What is being asked:
In the entries that follow, the line with "Open the Immersive Roulette game" opens the range and the line with "Given: Click the" closes it; repeat that range exactly, both lines included.

Exercise input:
· · ·

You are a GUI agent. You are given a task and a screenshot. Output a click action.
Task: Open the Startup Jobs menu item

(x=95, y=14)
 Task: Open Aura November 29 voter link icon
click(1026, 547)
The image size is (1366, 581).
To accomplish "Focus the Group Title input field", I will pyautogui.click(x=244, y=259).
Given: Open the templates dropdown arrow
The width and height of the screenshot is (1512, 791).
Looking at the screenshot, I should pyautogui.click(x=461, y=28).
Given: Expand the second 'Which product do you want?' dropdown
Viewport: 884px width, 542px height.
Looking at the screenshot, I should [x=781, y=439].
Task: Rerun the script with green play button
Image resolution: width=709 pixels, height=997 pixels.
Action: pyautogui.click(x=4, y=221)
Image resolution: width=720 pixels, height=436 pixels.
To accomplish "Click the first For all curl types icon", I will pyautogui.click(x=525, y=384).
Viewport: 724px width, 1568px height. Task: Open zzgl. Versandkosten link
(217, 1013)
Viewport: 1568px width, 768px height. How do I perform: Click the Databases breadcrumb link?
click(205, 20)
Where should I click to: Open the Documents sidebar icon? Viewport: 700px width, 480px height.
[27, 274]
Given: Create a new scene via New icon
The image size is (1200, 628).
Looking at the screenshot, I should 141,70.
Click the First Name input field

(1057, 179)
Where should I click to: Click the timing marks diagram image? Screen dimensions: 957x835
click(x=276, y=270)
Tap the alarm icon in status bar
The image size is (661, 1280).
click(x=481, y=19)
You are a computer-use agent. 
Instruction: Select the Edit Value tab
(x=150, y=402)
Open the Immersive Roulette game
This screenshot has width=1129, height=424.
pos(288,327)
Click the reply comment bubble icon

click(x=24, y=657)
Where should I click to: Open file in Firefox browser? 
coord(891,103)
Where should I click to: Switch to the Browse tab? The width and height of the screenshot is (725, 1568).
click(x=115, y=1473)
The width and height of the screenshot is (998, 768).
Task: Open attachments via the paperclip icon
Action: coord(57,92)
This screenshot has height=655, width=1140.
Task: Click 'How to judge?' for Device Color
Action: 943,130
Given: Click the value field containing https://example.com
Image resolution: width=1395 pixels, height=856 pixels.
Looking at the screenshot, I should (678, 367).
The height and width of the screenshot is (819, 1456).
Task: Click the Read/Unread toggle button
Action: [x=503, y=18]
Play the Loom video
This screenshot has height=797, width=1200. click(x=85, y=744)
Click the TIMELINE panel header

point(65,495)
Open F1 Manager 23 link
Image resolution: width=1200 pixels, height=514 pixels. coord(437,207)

· · ·

Answer section:
Open the Immersive Roulette game
This screenshot has width=1129, height=424.
pos(288,327)
Click the reply comment bubble icon

click(x=24, y=657)
Where should I click to: Open file in Firefox browser? 
coord(891,103)
Where should I click to: Switch to the Browse tab? The width and height of the screenshot is (725, 1568).
click(x=115, y=1473)
The width and height of the screenshot is (998, 768).
Task: Open attachments via the paperclip icon
Action: coord(57,92)
This screenshot has height=655, width=1140.
Task: Click 'How to judge?' for Device Color
Action: 943,130
Given: Click the value field containing https://example.com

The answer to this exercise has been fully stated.